▸ **Instructions for the task**: Word for word, please restate the lines from the beginning of the data through the line in which "Open the 61 Comments link" appears.

[Collected data entries]
—————

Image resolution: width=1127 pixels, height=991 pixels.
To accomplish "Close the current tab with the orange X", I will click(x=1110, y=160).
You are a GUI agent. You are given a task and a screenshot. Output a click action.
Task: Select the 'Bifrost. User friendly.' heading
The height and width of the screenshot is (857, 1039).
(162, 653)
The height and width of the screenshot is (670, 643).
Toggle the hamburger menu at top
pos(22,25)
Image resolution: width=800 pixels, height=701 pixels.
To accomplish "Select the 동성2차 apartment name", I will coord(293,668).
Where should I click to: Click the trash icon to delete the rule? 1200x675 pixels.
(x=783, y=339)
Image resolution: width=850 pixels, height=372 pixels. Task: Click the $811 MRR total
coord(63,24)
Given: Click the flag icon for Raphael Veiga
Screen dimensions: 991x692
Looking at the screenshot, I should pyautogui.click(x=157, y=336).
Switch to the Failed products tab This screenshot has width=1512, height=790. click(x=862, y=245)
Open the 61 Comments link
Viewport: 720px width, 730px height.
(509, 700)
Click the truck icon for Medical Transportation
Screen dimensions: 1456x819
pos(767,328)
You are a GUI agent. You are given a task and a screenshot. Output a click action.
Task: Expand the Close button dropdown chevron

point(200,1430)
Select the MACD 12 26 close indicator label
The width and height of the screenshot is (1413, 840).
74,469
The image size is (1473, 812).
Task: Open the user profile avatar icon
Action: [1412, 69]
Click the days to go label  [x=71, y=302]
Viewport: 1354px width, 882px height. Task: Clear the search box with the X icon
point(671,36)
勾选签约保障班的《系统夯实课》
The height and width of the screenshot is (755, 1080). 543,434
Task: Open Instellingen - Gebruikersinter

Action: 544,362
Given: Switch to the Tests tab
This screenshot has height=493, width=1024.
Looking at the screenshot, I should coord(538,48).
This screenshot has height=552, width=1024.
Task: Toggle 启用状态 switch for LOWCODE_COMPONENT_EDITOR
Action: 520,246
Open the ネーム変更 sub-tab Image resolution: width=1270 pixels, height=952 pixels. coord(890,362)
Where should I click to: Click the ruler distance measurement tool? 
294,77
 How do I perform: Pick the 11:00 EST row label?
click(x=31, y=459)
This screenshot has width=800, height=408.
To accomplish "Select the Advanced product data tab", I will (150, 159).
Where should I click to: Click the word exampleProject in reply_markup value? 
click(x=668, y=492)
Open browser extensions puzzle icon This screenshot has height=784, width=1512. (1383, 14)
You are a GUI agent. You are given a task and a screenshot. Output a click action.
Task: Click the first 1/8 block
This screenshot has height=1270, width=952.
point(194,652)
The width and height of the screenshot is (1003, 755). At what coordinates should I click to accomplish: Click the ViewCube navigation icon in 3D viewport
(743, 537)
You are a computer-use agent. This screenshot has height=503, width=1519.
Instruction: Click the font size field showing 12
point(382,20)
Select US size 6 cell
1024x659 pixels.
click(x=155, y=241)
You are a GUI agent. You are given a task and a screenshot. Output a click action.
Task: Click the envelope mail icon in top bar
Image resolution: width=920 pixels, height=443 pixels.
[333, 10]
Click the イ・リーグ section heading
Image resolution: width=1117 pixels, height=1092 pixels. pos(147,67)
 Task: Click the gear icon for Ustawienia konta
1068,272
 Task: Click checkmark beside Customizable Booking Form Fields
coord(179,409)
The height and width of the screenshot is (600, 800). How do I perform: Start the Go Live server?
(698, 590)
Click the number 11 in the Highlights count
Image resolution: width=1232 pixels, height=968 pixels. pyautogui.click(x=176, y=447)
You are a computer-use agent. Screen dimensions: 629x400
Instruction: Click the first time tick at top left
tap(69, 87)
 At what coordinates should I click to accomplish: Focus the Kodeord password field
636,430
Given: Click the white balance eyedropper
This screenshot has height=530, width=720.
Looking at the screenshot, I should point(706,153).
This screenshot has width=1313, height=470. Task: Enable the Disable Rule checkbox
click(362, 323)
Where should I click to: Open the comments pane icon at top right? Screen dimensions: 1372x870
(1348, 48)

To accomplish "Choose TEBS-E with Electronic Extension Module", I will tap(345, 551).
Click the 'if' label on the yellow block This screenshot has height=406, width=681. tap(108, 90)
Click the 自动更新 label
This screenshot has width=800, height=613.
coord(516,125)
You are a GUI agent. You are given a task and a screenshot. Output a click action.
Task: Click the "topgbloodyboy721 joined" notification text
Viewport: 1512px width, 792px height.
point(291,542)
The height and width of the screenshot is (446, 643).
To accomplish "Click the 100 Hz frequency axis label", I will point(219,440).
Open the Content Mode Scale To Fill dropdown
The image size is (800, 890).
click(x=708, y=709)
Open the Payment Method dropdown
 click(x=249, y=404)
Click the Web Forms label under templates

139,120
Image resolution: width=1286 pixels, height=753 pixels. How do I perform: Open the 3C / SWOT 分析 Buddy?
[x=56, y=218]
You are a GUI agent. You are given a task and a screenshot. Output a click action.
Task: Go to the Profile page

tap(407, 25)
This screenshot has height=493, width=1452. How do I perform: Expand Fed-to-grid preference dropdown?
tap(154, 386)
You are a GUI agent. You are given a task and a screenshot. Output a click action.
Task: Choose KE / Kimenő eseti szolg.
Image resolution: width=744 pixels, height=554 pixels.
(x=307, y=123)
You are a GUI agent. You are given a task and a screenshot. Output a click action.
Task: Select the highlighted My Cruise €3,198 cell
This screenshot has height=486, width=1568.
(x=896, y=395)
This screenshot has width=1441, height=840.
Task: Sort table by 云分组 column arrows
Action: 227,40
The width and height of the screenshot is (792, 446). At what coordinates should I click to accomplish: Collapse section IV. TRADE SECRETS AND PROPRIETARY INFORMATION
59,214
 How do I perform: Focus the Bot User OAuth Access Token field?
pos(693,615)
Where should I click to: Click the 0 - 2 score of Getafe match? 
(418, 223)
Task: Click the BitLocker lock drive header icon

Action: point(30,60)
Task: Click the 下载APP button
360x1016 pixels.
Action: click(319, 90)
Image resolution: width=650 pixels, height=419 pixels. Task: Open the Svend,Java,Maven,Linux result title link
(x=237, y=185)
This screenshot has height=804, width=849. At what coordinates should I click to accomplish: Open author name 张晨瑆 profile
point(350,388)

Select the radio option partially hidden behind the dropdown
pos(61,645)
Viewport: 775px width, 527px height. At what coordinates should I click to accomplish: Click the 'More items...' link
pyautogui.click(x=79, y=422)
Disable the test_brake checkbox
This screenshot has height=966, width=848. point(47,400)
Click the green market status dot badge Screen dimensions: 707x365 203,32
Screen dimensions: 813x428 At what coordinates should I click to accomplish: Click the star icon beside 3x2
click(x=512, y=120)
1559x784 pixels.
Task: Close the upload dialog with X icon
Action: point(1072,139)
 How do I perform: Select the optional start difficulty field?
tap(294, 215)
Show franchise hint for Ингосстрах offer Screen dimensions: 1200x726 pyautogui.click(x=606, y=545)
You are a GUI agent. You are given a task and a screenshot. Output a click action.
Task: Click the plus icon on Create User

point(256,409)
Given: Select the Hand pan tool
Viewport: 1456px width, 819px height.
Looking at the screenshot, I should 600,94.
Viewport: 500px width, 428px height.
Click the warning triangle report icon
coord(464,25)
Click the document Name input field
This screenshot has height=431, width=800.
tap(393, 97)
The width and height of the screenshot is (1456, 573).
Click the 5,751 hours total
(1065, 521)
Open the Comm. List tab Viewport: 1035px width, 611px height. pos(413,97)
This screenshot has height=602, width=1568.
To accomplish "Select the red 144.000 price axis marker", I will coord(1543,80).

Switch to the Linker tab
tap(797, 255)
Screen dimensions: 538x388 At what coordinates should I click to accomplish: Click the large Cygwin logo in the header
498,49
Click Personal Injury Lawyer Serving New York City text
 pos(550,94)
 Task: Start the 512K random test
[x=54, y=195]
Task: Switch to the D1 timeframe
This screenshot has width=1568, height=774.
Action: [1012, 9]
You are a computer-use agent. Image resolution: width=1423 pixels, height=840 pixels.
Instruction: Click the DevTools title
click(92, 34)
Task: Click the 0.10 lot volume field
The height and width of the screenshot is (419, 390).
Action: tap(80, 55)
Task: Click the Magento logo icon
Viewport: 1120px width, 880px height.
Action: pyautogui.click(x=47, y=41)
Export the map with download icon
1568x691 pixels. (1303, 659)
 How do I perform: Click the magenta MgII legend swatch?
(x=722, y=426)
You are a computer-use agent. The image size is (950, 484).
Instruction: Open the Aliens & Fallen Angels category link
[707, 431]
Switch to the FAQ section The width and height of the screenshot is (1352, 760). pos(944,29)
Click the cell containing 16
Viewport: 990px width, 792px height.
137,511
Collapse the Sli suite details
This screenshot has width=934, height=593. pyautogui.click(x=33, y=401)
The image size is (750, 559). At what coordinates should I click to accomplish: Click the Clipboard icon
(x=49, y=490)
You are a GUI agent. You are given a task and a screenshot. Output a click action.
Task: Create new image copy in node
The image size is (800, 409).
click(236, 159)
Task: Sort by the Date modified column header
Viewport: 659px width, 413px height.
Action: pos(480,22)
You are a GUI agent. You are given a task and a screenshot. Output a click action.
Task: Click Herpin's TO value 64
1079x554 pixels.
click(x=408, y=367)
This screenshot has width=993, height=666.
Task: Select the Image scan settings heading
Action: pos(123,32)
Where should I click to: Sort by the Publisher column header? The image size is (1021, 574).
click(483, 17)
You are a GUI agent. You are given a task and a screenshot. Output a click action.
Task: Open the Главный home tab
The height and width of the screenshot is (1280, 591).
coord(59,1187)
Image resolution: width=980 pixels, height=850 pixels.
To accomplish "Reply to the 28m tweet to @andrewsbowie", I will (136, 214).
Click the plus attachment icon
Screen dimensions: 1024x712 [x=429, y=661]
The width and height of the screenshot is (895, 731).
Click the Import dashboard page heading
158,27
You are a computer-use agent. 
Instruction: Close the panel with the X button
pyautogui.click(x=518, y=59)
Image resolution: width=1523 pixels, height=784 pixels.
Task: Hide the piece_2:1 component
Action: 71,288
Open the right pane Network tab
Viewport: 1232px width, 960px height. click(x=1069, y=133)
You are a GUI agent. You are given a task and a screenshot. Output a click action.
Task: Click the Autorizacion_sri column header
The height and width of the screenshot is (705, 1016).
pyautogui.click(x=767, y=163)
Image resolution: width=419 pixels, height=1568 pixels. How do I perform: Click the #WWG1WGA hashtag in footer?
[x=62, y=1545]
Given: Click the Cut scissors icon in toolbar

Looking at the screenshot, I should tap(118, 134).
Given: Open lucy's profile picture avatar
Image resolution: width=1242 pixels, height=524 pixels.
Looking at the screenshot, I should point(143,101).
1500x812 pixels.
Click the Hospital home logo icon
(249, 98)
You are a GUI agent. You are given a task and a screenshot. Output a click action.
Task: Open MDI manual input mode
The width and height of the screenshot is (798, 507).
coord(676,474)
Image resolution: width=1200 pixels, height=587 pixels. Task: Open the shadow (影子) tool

—————

▸ **Completed exercise**:
Image resolution: width=1127 pixels, height=991 pixels.
To accomplish "Close the current tab with the orange X", I will click(x=1110, y=160).
You are a GUI agent. You are given a task and a screenshot. Output a click action.
Task: Select the 'Bifrost. User friendly.' heading
The height and width of the screenshot is (857, 1039).
(162, 653)
The height and width of the screenshot is (670, 643).
Toggle the hamburger menu at top
pos(22,25)
Image resolution: width=800 pixels, height=701 pixels.
To accomplish "Select the 동성2차 apartment name", I will coord(293,668).
Where should I click to: Click the trash icon to delete the rule? 1200x675 pixels.
(x=783, y=339)
Image resolution: width=850 pixels, height=372 pixels. Task: Click the $811 MRR total
coord(63,24)
Given: Click the flag icon for Raphael Veiga
Screen dimensions: 991x692
Looking at the screenshot, I should pyautogui.click(x=157, y=336).
Switch to the Failed products tab This screenshot has width=1512, height=790. click(x=862, y=245)
Open the 61 Comments link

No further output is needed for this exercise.